Milestone v0.6.0 — Processor Cloud Sync (Upload Worker)¶
Target: v0.6.0 — Single-target cloud sync as internal Processor worker: FLAC compression, Rclone-based upload, Janitor integration, Audit logging
Status: ✅ Done
References: ADR-0009, ADR-0011, ADR-0018, ADR-0019, ADR-0023, ADR-0024, Refactoring Plan, Processor Service, Testing Guidelines, AGENTS.md, VISION.md, Glossary
Architecture Overview¶
The Cloud-Sync-Worker is an internal async worker within the Processor (Tier 1), following the same pattern as the Indexer and Janitor. It is NOT a standalone Tier 2 container — there is no Controller management, no multi-instance orchestration, and no separate health port.
This is a KISS simplification of the original multi-target Uploader architecture (archived, see ADR-0009 NOTE).
Key Design Decisions¶
| Question | Decision | Rationale |
|---|---|---|
| Where does upload run? | Inside Processor as async worker | Same pattern as Indexer/Janitor; no Controller complexity |
| How many targets? | Single target configured via system_config key "cloud_sync" |
KISS: Multi-target adds orchestration complexity with no MVP value |
| Config source? | CloudSyncSettings in system_config JSONB |
No storage_remotes table needed; same Pydantic schema pattern as other settings. Remote target via remote_type + remote_config dict |
| Upload tracking? | recordings.uploaded boolean |
Simple Janitor signal; one target = one boolean |
| Audit log? | uploads table (immutable, no remote_slug FK) |
Keep audit trail for debugging; simplified without multi-target references |
| FLAC encoding? | ffmpeg subprocess (ADR-0024) |
Same tool as Recorder; lossless, ~50% size reduction |
| Upload backend? | rclone subprocess |
Universal protocol support (WebDAV/Nextcloud, S3, SFTP) without Python library dependencies |
| Default state? | enabled: false |
Prevents Janitor deadlock when no rclone target is configured |
| Credentials? | Fernet-encrypted in system_config JSONB |
Sensitive values (user, pass) AES-encrypted via SILVASONIC_ENCRYPTION_KEY (.env); enc: prefix detection for graceful plaintext fallback |
Remote Path Convention¶
Example:
Local: /workspace/recorder/ultramic-01/data/raw/raw_20260329_143000.wav
Remote: silvasonic/silvasonic-dev/ultramic-01/2026-03-29/raw_20260329_143000.flac
The path_builder module is the only component that knows about the remote directory convention.

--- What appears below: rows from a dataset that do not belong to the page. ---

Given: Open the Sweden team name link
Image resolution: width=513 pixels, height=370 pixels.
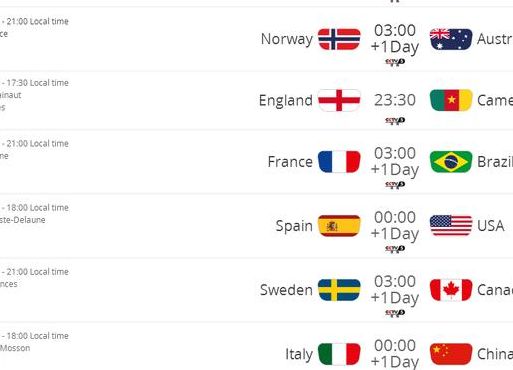Looking at the screenshot, I should pyautogui.click(x=286, y=290).
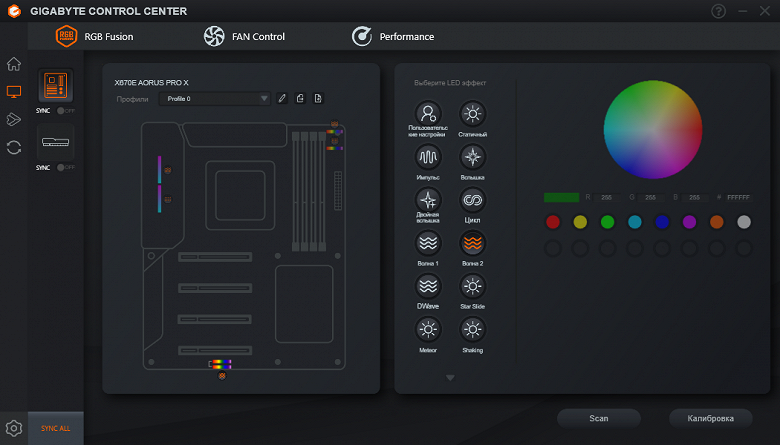The width and height of the screenshot is (780, 445).
Task: Pick the red color swatch
Action: [x=553, y=222]
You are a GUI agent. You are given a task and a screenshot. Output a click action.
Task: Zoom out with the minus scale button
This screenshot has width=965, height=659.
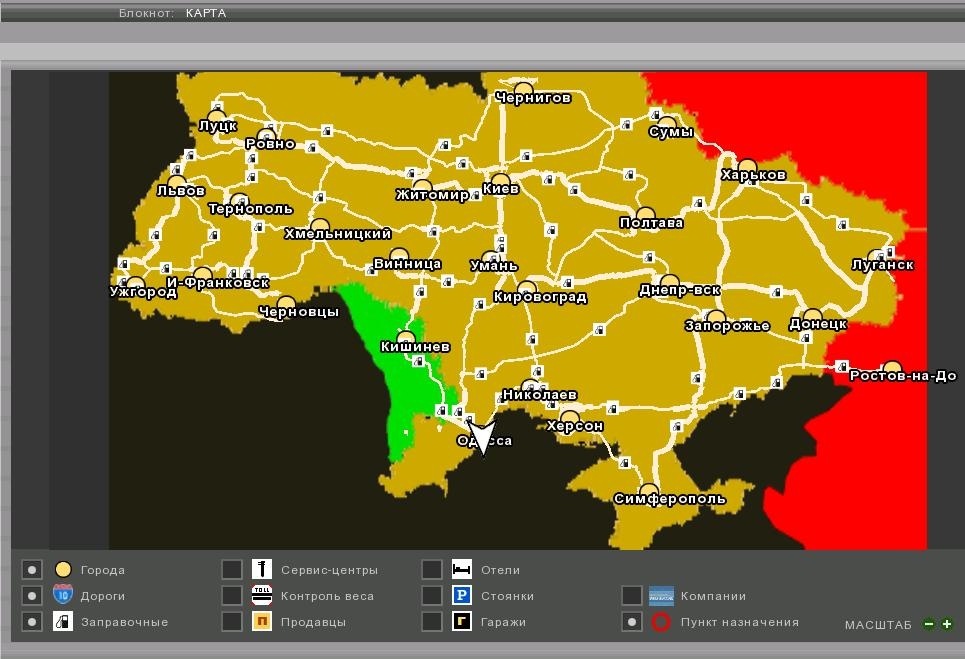point(929,625)
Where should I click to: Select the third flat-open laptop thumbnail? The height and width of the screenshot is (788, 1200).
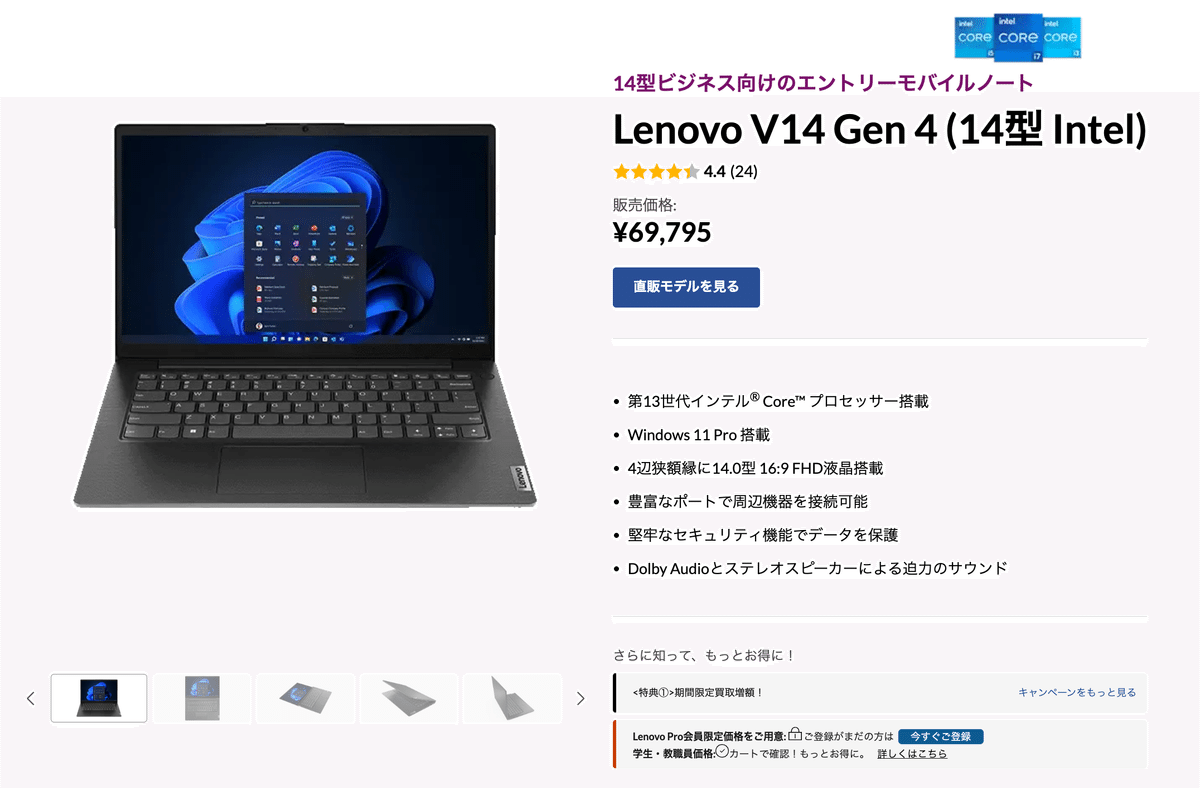point(305,698)
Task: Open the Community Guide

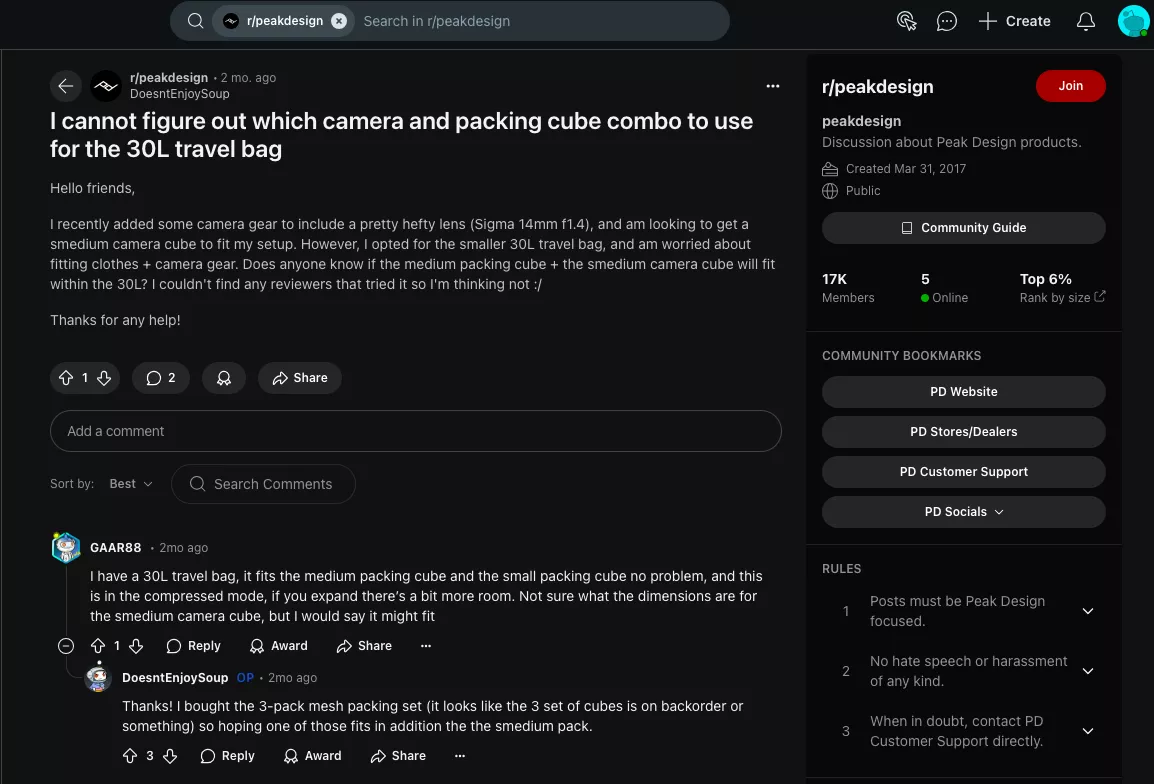Action: tap(963, 228)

Phase 1: Core Infrastructure¶
Goal: Build the foundation for credential encryption and cloud sync configuration. Add the crypto module to core, extend the DB schema, install rclone in the Processor container, and implement the CloudSyncSeeder in the Controller.
User Stories: US-U06 (Seamless tracking — audit log schema)
Dependency: Preparatory refactoring (v0.5.x) must be complete — storage_remotes table removed, CloudSyncSettings.enabled defaults to false, remote_type / remote_config fields present in schema.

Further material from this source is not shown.